While running, the miner will constantly poll the list of running of processes. If it detects processes running for Process Explorer, Task Manager, Process Monitor, Process Hacker, AnVir Task Manager, PlayerUnknown's Battlegrounds (PUBG), Counterstrike: Global Offensive, Rainbox Six, or Dota 2, it will terminate the attrib.exe and Iostream.exe processes.

https://www.bleepingcomputer.com/news/security/cryptocurrency-miner-plays-hide-and-seek-with-popular-games-and-tools/

[Nataniell 0]

36 minutes ago, Marcos said:

There's nothing suspicious in autostart locations. However, I'd recommend removing MBAM and enabling detection of potentially unsafe applications:

 

Just to make sure, did you enable boot logging in Procmon, then rebooted the machine and waited for the detection to occur?

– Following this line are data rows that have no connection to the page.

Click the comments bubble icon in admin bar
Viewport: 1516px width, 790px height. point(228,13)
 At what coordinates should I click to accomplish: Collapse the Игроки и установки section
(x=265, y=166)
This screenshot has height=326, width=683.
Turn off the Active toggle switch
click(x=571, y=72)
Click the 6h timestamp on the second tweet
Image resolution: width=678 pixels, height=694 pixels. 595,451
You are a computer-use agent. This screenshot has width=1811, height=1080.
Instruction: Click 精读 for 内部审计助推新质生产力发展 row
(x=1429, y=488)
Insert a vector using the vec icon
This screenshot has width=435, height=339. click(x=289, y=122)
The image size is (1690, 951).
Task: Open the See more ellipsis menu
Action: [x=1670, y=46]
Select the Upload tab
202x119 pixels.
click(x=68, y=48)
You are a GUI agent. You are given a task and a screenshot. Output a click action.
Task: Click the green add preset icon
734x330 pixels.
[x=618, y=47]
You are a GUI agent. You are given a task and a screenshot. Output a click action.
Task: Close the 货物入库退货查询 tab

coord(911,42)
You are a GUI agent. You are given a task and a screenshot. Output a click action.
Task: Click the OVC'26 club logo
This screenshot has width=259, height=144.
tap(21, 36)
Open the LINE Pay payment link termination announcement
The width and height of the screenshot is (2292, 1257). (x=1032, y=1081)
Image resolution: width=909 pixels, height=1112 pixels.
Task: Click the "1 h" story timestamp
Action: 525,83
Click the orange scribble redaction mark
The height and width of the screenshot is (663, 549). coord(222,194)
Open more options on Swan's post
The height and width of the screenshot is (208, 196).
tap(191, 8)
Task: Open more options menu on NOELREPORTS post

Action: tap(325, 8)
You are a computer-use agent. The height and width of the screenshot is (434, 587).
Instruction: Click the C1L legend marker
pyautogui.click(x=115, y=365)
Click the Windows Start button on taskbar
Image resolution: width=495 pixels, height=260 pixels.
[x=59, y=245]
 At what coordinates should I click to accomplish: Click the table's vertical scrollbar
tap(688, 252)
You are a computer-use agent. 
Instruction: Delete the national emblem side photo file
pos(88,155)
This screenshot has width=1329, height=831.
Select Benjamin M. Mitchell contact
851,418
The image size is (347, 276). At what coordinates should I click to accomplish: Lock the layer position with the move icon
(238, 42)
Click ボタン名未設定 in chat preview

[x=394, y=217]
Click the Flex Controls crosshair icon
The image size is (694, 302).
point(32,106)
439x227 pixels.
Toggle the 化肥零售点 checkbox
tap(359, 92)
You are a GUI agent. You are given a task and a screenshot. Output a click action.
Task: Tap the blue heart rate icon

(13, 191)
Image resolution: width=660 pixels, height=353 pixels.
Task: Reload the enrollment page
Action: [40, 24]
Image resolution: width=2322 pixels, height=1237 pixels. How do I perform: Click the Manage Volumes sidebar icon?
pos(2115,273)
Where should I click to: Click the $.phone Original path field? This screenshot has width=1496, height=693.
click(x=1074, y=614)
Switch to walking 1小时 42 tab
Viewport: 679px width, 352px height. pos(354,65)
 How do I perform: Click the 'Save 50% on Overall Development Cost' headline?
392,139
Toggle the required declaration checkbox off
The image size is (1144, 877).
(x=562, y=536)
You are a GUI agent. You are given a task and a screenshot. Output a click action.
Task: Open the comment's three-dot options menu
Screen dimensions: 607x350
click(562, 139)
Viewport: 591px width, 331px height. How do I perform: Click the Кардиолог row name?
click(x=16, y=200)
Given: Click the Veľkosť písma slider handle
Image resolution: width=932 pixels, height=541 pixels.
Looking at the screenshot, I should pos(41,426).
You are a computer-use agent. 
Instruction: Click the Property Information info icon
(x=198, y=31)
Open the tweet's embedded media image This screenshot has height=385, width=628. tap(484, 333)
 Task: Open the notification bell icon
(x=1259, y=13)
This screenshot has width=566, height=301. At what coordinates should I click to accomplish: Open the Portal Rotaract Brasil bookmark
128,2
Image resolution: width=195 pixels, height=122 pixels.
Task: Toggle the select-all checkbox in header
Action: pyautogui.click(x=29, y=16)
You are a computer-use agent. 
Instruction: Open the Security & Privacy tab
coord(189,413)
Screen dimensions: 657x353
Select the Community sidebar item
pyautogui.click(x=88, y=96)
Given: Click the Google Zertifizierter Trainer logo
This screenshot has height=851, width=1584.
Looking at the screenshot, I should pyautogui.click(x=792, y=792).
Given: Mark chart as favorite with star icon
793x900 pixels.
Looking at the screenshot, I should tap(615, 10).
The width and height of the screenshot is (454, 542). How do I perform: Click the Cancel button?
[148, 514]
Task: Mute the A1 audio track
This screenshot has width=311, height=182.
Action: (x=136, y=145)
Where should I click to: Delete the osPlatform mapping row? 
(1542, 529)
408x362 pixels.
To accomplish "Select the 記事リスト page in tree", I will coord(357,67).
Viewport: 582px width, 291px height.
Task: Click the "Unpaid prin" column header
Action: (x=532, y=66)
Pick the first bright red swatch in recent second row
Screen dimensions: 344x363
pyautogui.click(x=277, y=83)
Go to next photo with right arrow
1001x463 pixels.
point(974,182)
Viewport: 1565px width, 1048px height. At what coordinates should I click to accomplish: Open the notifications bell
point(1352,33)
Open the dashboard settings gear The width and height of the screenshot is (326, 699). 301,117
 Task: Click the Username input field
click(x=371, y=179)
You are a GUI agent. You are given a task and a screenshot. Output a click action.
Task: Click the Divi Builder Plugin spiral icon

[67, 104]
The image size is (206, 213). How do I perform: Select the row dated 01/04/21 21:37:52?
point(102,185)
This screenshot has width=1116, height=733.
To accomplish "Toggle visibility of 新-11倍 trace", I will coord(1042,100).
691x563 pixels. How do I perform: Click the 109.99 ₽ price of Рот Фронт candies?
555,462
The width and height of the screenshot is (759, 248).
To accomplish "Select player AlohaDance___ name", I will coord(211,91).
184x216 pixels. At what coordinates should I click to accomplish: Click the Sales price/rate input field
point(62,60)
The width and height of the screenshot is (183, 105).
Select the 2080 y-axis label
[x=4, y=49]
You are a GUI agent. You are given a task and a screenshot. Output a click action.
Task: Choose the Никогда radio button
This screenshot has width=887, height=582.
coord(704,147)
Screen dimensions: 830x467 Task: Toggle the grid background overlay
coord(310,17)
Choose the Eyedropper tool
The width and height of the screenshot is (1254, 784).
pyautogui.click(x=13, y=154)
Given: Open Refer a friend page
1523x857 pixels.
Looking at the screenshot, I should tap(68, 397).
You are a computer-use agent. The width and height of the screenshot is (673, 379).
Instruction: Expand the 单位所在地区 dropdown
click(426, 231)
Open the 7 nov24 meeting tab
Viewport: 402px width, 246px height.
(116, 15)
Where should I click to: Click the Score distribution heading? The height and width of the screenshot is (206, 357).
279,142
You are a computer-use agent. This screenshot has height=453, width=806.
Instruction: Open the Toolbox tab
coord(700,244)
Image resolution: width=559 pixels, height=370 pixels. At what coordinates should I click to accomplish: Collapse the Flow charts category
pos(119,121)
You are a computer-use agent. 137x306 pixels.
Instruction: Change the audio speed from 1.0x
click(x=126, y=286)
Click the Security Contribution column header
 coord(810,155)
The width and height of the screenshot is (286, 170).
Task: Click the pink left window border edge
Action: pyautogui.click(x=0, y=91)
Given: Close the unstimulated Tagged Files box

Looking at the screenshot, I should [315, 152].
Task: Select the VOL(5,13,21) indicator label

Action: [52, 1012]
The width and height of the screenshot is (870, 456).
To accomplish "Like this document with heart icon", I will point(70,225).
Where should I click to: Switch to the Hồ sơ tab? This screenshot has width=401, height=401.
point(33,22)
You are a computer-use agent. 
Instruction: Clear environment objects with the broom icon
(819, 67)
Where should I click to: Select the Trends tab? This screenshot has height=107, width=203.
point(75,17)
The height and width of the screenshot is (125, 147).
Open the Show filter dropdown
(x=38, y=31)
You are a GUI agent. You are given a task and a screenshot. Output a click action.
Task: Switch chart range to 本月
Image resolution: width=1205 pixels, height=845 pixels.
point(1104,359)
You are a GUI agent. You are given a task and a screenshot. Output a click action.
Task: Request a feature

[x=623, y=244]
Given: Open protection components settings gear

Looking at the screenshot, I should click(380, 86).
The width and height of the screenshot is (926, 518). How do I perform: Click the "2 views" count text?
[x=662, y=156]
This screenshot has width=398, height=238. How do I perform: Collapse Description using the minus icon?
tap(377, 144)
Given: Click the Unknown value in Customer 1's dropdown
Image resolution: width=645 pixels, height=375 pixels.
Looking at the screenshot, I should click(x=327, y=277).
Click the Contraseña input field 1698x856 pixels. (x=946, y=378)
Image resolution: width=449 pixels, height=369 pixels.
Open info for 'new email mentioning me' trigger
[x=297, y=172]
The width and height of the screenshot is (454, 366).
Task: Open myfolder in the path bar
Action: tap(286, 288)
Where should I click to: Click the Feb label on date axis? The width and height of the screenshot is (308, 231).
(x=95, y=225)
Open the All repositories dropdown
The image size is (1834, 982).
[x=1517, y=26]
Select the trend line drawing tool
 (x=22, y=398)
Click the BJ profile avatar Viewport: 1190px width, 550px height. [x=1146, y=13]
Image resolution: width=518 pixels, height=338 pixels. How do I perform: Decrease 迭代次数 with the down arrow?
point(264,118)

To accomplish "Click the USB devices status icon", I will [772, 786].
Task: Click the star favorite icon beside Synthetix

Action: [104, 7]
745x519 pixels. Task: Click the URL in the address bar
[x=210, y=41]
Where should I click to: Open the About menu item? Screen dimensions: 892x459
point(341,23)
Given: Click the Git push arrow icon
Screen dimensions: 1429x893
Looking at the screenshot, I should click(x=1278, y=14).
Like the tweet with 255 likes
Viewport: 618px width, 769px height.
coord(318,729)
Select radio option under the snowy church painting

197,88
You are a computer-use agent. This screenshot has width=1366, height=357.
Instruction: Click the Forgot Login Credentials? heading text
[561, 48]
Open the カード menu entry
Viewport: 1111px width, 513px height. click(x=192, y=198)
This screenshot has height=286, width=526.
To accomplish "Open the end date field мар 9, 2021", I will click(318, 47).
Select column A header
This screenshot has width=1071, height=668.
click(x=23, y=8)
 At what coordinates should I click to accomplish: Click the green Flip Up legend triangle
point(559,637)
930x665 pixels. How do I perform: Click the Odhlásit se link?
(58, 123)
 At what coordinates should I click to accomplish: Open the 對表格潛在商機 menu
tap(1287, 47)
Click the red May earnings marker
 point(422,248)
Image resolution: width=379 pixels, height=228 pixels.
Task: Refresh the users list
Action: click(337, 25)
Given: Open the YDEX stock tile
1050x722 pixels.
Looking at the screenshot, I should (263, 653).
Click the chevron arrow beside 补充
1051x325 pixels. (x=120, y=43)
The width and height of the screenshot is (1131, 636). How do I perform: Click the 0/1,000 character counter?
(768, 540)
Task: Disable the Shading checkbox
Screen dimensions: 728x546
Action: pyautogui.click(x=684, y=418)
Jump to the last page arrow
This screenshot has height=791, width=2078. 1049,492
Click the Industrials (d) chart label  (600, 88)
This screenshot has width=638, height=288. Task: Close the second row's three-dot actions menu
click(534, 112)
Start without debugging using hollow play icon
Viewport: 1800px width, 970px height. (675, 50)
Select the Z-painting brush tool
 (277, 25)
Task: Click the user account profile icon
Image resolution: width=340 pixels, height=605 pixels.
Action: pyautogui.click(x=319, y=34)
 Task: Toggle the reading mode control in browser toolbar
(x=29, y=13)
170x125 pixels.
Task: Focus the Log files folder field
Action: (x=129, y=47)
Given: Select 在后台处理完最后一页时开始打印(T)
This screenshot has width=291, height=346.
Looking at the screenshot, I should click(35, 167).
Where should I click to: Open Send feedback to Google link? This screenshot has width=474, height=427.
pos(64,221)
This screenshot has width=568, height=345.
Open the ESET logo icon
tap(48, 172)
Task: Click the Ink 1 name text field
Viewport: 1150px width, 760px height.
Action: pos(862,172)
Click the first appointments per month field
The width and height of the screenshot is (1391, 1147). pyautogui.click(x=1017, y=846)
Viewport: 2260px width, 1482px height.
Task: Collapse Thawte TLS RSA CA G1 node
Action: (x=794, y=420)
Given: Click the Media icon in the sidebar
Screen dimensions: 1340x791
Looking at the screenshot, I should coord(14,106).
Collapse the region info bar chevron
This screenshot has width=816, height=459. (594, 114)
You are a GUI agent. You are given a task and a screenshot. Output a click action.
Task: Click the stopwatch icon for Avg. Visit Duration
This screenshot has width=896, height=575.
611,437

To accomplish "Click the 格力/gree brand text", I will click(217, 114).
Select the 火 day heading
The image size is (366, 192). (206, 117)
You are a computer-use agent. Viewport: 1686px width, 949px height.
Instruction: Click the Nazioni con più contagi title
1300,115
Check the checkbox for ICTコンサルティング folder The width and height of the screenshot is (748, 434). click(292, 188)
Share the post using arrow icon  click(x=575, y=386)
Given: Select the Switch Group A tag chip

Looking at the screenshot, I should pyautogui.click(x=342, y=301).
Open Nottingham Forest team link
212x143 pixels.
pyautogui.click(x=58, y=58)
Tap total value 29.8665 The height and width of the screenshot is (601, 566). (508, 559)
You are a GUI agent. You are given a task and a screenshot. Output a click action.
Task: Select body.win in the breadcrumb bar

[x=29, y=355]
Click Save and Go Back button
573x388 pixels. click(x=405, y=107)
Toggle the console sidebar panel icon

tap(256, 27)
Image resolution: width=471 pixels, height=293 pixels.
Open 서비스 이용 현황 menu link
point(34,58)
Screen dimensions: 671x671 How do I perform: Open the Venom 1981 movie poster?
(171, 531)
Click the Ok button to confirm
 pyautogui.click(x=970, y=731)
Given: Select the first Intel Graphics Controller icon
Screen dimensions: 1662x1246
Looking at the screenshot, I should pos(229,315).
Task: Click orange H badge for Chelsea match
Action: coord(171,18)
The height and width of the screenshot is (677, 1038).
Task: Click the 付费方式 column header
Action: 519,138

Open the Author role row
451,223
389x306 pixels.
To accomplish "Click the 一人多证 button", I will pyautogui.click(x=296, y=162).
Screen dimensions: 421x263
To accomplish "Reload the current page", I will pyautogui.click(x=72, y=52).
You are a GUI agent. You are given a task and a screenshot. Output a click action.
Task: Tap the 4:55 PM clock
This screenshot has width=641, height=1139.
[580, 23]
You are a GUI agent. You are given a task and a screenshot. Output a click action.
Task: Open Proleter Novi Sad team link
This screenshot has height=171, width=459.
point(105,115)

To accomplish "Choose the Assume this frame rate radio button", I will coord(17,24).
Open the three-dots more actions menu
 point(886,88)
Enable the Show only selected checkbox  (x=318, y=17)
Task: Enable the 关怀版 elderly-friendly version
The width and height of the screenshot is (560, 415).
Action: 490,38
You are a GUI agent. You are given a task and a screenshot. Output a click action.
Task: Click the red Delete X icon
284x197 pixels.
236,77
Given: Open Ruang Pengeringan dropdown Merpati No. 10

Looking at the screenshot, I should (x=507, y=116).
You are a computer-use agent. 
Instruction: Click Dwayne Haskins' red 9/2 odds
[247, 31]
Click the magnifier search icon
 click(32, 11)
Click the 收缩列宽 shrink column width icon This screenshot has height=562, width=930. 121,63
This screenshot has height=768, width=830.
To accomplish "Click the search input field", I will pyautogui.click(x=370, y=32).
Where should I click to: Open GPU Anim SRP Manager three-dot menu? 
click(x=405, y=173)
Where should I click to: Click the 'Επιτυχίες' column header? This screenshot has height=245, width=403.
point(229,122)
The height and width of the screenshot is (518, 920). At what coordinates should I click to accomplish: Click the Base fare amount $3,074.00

I did. Today I waited whole day after reboot and no detection. I try one day without procmon enabled.

[itman 1,746]

38 minutes ago, Marcos said:

enabling detection of potentially unsafe applications:

Oh, my. Most definitely this needs to be done since Eset detects XMrig as a PUA;

[Nataniell 0]

You mean this?? I turn on agrresive? 

[itman 1,746]

10 minutes ago, Nataniell said:

You mean this?? I turn on agrresive? 

Yes. Have you uninstalled MBAM?

[Nataniell 0]

yes

[itman 1,746]

Reboot and immediately start an Eset scan.

Edited June 22 by itman

[Nataniell 0]

That's clear. I uninstalled MBAM, restarted the PC, and the detection appeared. Of course, I didn't have the monitor with the boot log turned on. I tried turning the monitor back on and restarting, and the detection didn't show up. So, the boot log recognizes it and avoids it.  Now I am scaning with eset again.

[Nataniell 0]

eis_logs.zipLog from last scan.I don't see any changes, but you can see there more detections.